+++ Given text
The ADAMs family of proteases: new biomarkers and therapeutic targets for cancer?

Abstract

The ADAMs are transmembrane proteins implicated in proteolysis and cell adhesion. Forty gene members of the family have been identified, of which 21 are believed to be functional in humans. As proteases, their main substrates are the ectodomains of other transmembrane proteins. These substrates include precursor forms of growth factors, cytokines, growth factor receptors, cytokine receptors and several different types of adhesion molecules. Although altered expression of specific ADAMs has been implicated in different diseases, their best-documented role is in cancer formation and progression. ADAMs shown to play a role in cancer include ADAM9, ADAM10, ADAM12, ADAM15 and ADAM17. Two of the ADAMs, i.e., ADAM10 and 17 appear to promote cancer progression by releasing HER/EGFR ligands. The released ligands activate HER/EGFR signalling that culminates in increased cell proliferation, migration and survival. Consistent with a causative role in cancer, several ADAMs are emerging as potential cancer biomarkers for aiding cancer diagnosis and predicting patient outcome. Furthermore, a number of selective ADAM inhibitors, especially against ADAM10 and ADAM17, have been shown to have anti-cancer effects. At least one of these inhibitors is now undergoing clinical trials in patients with breast cancer.

Figure 1

Mode of action of ADAMs in the activation of EGFR/HER receptor signalling. ADAMs (primarily ADAM10 and ADAM17) are involved in proteolytic ectodomain shedding of membrane bound ligands. The released ligands (for example, EGF, HB-EGF, TGFα, heregulins) are free to bind to and activate EGFR, HER3 and HER4. Following receptor dimerisation (though HER3 has weak tyrosine kinase activity, its preferred dimerization partner is HER2), downstream signalling through many pathways is activated, including MAPK, PI3K and JAK/STAT.
++++++
Apply what you read:
1) Reproduce the ADAMs text verbatim between "Mode of action" and "PI3K and JAK/STAT.", inclusive.
2) According to the ADAMs text, how do ADAM10 and ADAM17 appear to promote cancer progression? Answer in one to three sentences.
The material that comes next is separate from the ADAMs text.
+++ Record extracts
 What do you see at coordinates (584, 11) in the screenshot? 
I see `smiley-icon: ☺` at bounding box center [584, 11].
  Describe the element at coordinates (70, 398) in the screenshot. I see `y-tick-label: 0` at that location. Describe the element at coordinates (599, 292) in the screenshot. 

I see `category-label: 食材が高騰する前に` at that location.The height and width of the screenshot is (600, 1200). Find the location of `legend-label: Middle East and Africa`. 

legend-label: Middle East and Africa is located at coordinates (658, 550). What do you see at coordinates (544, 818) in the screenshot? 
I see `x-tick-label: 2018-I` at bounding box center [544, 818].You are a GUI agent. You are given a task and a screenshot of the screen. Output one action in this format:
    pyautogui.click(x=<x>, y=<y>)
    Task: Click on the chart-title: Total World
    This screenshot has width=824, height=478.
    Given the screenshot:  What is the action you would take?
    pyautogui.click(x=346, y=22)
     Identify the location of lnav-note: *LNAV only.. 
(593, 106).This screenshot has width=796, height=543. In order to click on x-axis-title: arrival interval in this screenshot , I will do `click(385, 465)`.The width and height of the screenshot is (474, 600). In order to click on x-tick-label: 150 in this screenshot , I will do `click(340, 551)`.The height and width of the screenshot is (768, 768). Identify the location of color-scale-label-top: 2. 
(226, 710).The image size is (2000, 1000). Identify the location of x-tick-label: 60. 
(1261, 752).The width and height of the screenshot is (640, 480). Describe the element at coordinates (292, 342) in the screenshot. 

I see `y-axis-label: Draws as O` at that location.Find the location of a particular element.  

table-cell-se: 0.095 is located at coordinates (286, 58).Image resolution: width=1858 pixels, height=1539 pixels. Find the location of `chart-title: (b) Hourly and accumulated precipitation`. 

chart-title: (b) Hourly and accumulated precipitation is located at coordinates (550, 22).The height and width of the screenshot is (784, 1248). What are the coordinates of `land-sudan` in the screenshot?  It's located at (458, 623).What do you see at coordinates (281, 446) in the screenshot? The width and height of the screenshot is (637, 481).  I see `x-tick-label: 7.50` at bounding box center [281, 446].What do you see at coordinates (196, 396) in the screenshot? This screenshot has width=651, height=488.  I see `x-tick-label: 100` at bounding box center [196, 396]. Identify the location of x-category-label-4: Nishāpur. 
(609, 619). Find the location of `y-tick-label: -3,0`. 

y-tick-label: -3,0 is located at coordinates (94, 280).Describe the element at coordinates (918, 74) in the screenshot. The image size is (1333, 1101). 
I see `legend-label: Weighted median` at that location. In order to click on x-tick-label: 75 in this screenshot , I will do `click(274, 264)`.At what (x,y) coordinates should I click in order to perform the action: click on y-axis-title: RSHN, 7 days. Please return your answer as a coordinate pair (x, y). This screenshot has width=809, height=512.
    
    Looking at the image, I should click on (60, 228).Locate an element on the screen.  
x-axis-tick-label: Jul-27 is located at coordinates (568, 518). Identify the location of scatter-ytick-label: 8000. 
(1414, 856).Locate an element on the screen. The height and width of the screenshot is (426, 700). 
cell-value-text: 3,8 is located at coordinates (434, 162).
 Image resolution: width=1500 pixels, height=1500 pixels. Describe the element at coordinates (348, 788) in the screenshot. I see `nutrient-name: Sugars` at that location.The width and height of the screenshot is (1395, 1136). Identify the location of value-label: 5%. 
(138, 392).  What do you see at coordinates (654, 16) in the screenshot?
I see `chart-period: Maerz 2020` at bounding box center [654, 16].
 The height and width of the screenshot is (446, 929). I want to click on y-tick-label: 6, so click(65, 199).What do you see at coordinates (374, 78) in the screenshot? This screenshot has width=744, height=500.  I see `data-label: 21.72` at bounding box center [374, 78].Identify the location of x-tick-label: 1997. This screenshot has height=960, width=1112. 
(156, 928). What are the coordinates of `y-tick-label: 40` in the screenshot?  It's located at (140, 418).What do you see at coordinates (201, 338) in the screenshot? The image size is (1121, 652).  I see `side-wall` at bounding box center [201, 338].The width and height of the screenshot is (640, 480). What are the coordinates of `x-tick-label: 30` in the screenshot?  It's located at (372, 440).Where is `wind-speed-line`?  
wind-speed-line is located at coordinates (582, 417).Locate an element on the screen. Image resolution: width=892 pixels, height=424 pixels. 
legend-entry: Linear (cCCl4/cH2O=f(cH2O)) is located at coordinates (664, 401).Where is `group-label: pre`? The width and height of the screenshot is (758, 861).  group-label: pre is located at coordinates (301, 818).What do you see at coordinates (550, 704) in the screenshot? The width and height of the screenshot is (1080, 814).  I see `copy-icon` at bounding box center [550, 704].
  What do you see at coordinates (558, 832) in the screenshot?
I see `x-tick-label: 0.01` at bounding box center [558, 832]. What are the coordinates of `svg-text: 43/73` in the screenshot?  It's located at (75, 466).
++++++
Solutions below:
1)
Mode of action of ADAMs in the activation of EGFR/HER receptor signalling. ADAMs (primarily ADAM10 and ADAM17) are involved in proteolytic ectodomain shedding of membrane bound ligands. The released ligands (for example, EGF, HB-EGF, TGFα, heregulins) are free to bind to and activate EGFR, HER3 and HER4. Following receptor dimerisation (though HER3 has weak tyrosine kinase activity, its preferred dimerization partner is HER2), downstream signalling through many pathways is activated, including MAPK, PI3K and JAK/STAT.

2) ADAM10 and ADAM17 appear to promote cancer progression by releasing HER/EGFR ligands. The released ligands activate HER/EGFR signalling, which culminates in increased cell proliferation, migration and survival.